> How to complete this task: The lines from the one containing "Click the 浏览量: 0" through the end of the entries are what to output; reproduce them exactly and add nothing.

-------- Exercise input

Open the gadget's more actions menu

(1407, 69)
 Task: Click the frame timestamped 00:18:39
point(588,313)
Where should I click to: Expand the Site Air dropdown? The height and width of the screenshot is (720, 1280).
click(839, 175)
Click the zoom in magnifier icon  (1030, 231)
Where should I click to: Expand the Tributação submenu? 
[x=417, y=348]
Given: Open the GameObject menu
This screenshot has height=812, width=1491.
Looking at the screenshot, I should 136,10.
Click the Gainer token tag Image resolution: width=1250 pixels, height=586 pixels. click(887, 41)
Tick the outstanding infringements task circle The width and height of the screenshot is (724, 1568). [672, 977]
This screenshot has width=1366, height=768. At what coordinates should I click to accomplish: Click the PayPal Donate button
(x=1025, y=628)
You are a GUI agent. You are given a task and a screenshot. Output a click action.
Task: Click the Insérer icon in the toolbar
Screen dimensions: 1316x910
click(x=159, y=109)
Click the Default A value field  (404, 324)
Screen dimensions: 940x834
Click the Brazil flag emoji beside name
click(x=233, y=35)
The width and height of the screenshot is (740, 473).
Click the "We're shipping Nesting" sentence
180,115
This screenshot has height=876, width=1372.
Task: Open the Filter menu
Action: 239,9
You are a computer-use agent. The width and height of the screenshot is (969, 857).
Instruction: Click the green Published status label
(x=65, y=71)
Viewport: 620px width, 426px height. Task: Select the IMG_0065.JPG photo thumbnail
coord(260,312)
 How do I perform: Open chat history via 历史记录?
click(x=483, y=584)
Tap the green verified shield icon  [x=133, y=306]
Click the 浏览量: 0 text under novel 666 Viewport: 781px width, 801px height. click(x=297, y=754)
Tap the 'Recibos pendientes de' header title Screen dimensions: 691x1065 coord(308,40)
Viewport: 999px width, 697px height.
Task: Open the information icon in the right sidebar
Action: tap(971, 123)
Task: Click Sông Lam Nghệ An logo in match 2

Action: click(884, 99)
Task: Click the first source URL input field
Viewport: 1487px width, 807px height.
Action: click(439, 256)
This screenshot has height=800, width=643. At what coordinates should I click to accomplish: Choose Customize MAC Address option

----------------

> Task answer:
Click the 浏览量: 0 text under novel 666 Viewport: 781px width, 801px height. click(x=297, y=754)
Tap the 'Recibos pendientes de' header title Screen dimensions: 691x1065 coord(308,40)
Viewport: 999px width, 697px height.
Task: Open the information icon in the right sidebar
Action: tap(971, 123)
Task: Click Sông Lam Nghệ An logo in match 2

Action: click(884, 99)
Task: Click the first source URL input field
Viewport: 1487px width, 807px height.
Action: click(439, 256)
This screenshot has height=800, width=643. At what coordinates should I click to accomplish: Choose Customize MAC Address option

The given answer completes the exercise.